When we see there is no technique involved, it is simply a shift in perception, this allows us to relax. There is nothing to do no matter what we are feeling. We can experience more peace of mind because we know we are okay no matter what.
There are days when I feel overwhelmed by what I have to do. My plate looks overloaded. I feel internal pressure and stress. It looks like the pressure and stress are coming from outside of me, but the truth is I am feeling my thinking. I am feeling the impact of buying into my limiting beliefs and low mood thoughts. My mind is cluttered and busy with the spin of my negative thoughts. Rather than experiencing the calm of a quiet mind, my thoughts are like the heavy duty wash cycle on my laundry machine, churning away. This is exhausting mentally and emotionally.
Then there are days when I have objectively more to do, with specific deadlines to meet, and I feel calm and unflustered, like I have all the time in the world. During times like these I glide through life, challenges included, like a hot knife through butter. My mind is as still as the glassy waters of a lake, clear and transparent. In these instances, I feel alive, alert, and peaceful. These feelings have nothing to do with what I have on my plate and everything to do with what I have on my mind.
I experienced one of these times recently. My husband was away from home for a week at a training. It was going to be an unusually busy week for me. Not only did I have my client commitments, but I was also going to busy with my faculty work. This would have kept me on my toes under regular circumstances, now I was having to add on to that being a single parent for the week.
Fortunately for me, once I accepted there was no changing the circumstances, I came into cooperation them. When I did this, I felt peaceful. I stopped worrying about how I was going to cope, and what I was going to do. I decided that I would handle whatever I needed to when I needed to. Without the noise of my worry, I had a very graceful week both internally and externally. When my husband got home, I was very pleased to see him, but I was in a relaxed state, not frazzled and at my wits end like I feared.
What is interesting to me about this situation, is that I had the capacity to choose not to worry. I knew I could not afford to waste my energy so I did not give myself the luxury of indulging in my negative thinking. My survival instincts kicked in and helped me to interrupt my negative conditioned thinking in a profound way. I am not, however, able to do this all the time. If I could, I certainly would never worry again, but I know this doesn’t really matter.
I am fine even with my human foibles and weaknesses.
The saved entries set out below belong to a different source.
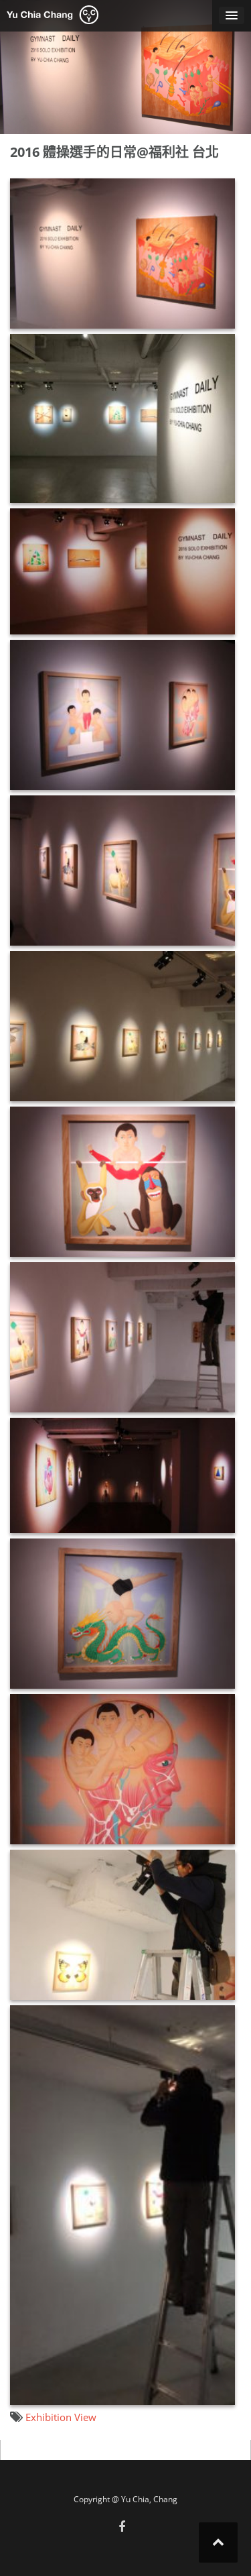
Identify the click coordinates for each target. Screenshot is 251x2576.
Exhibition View (60, 2417)
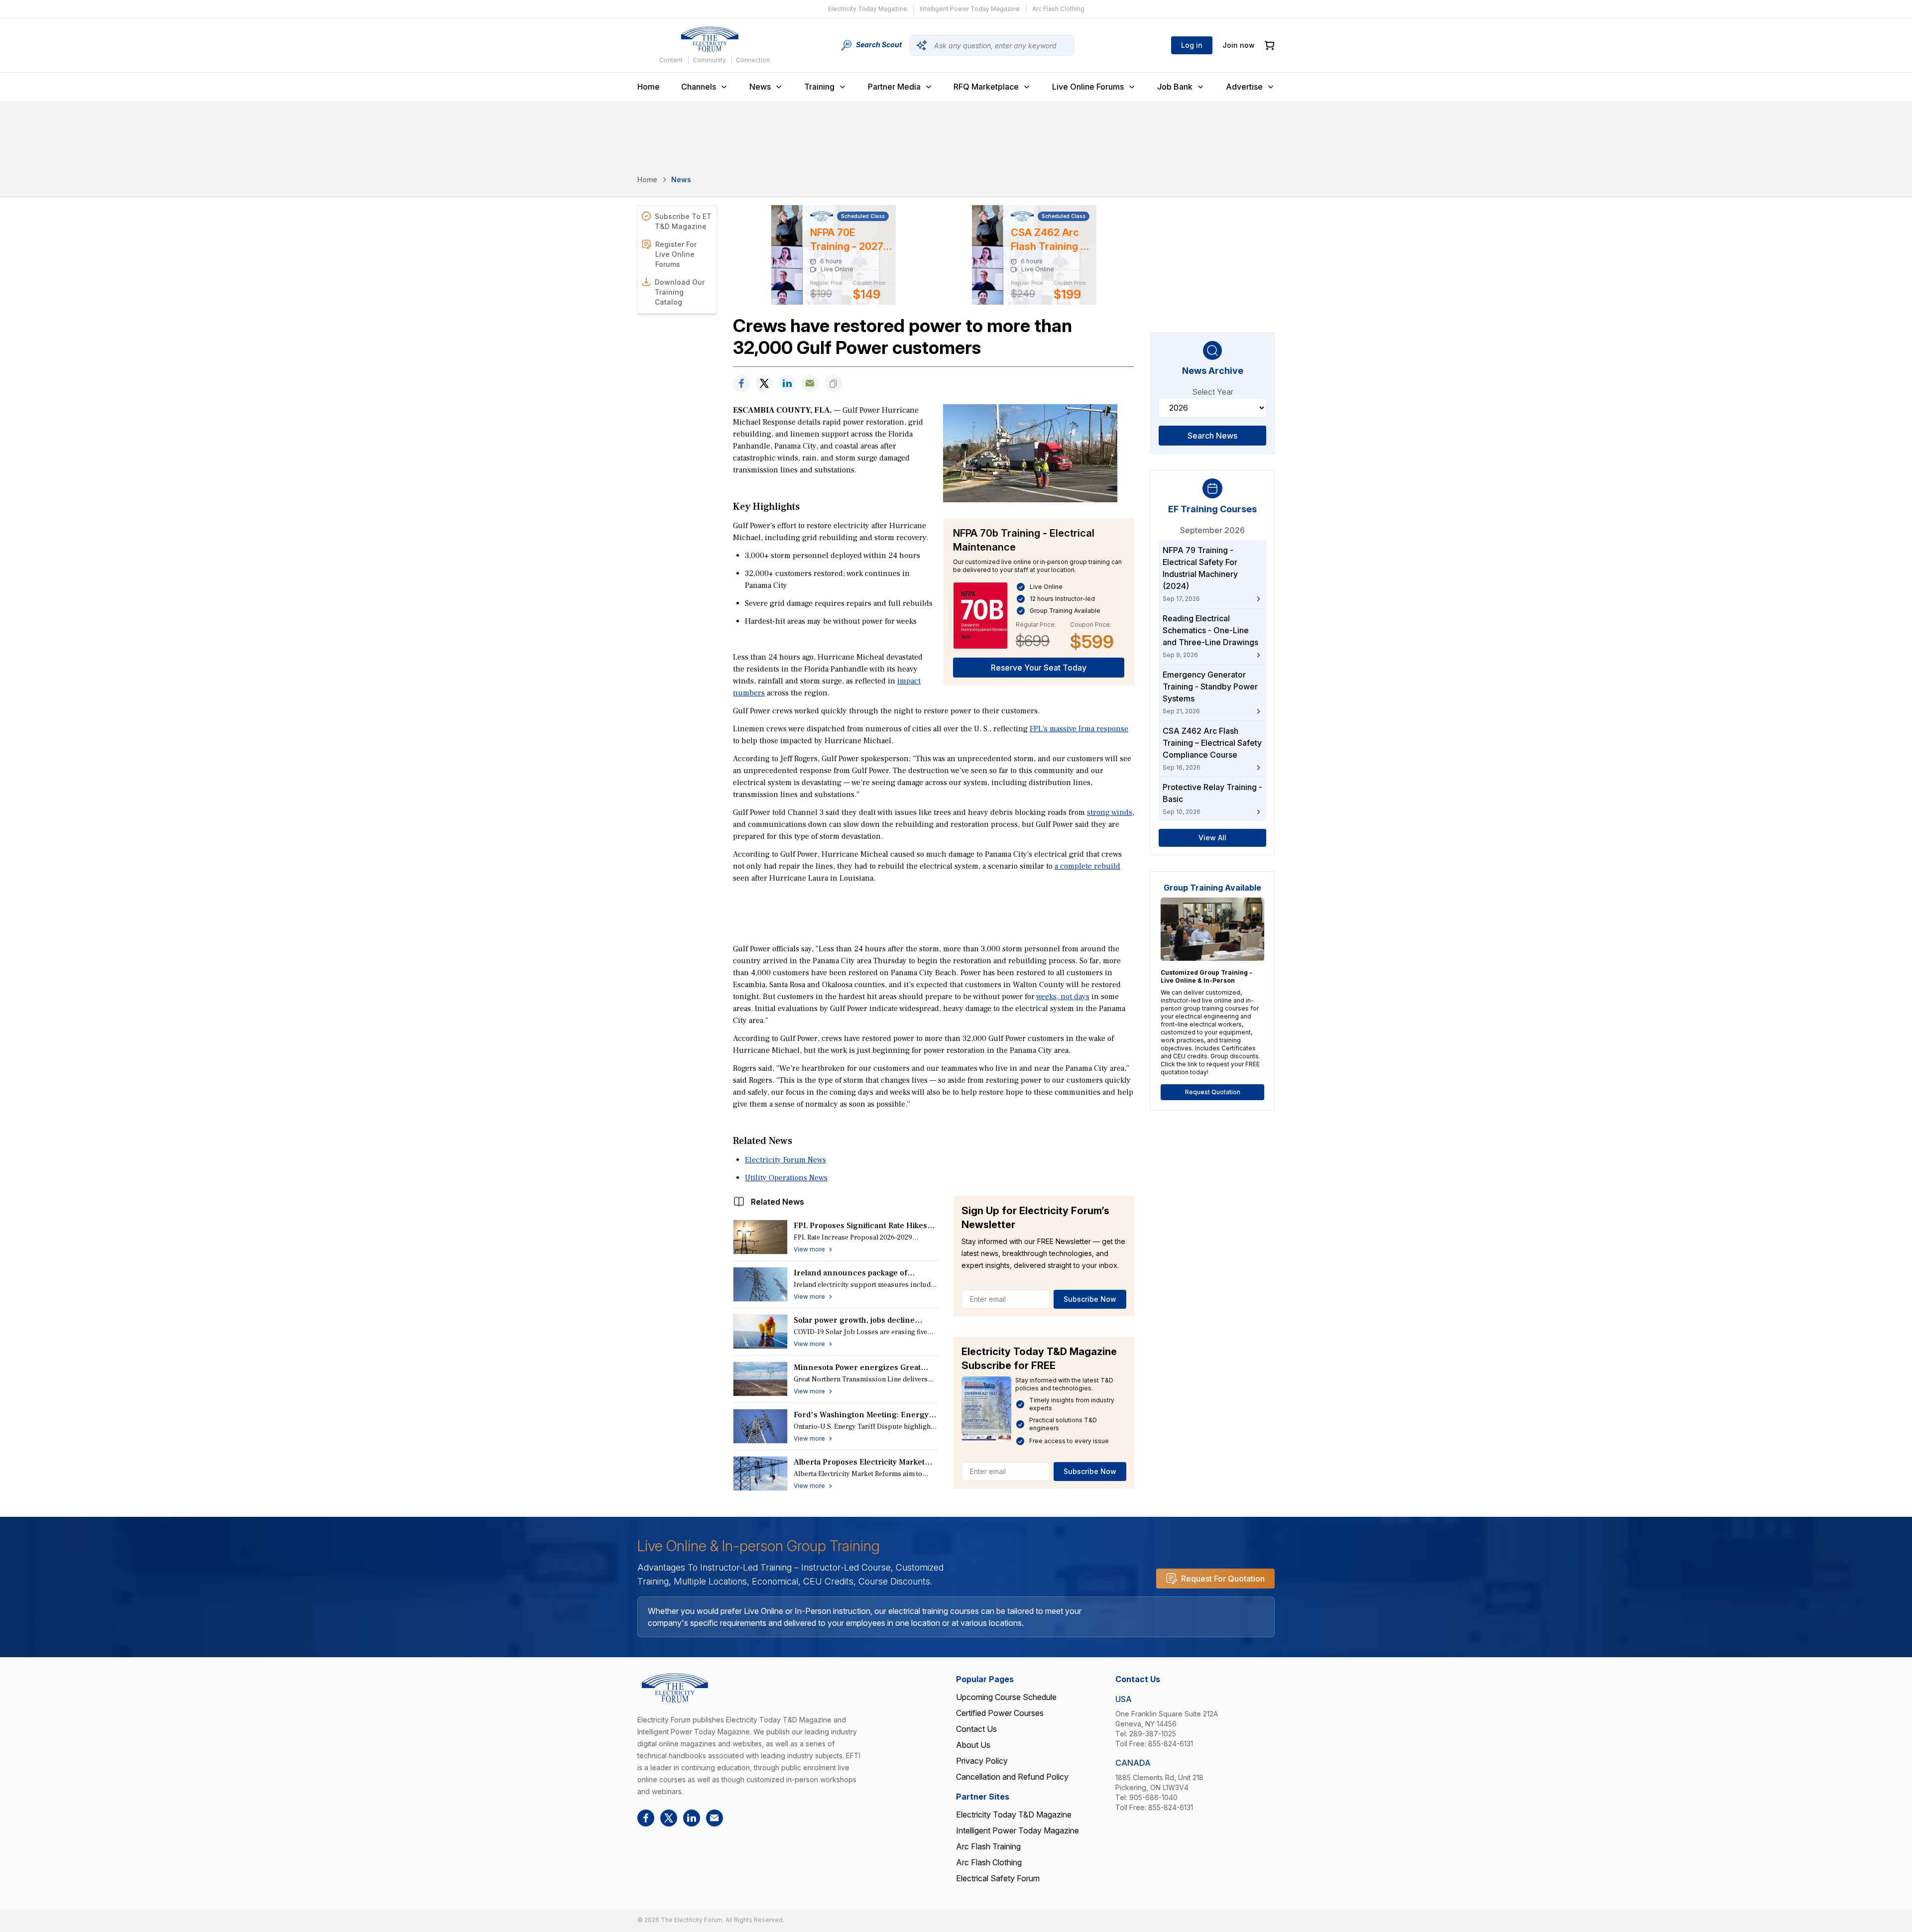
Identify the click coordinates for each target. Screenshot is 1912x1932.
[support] (810, 383)
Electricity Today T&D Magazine (1014, 1814)
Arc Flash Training (988, 1846)
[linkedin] (787, 383)
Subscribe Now (1090, 1299)
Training (819, 87)
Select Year (1212, 392)
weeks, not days (1062, 997)
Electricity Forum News (785, 1160)
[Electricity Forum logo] (709, 39)
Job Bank (1175, 87)
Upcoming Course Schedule (1006, 1697)
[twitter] (764, 383)
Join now (1238, 45)
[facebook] (741, 383)
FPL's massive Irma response (1079, 729)
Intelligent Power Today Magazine (970, 8)
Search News (1212, 436)
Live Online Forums (1088, 87)
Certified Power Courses (1000, 1713)
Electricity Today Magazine (867, 8)
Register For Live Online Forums (676, 254)
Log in (1191, 45)
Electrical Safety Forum (998, 1878)
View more (809, 1249)
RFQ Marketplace (986, 87)
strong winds (1109, 812)
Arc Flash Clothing (1058, 8)
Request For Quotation (1223, 1579)
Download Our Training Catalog (680, 292)
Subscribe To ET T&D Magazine (683, 221)
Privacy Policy (982, 1761)
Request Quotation (1212, 1092)
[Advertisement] (933, 912)
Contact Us (976, 1729)
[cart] (1270, 45)
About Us (973, 1745)
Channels (698, 87)
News (760, 87)
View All (1212, 837)
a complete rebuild (1087, 866)
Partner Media (894, 87)
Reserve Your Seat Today (1038, 668)
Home (648, 87)
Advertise (1244, 87)
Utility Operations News (786, 1178)
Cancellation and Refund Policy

Yes, if I get caught up in my negative thinking, I will feel the stress of that, but I will always stabilize. I don’t need to be perfect to be okay. My natural state of wellbeing and peace of mind will always rise to the surface because that is my true nature. I am only ever one thought away from it.
I am not against activities that make it easier for me to ignore my low quality thoughts and let my thinking settle such as scheduled downtime, vacations, and other pleasurable activities, but I am more connected with my resilience and empowerment, when I know the power to experience the peace of my true nature is not in the activity I am engaged with.
The power to experience the beautiful feeling of my loving essence comes from inside of me. When I am not connected with it, I can be compassionate with myself. I can be loving with myself, while I am caught up in the illusion of my distorted thinking. I will eventually wake up from the limiting beliefs, reconnect with the truth of who I am, and remember, as Teilhard de Chardin says, “We are spiritual beings having a human experience.”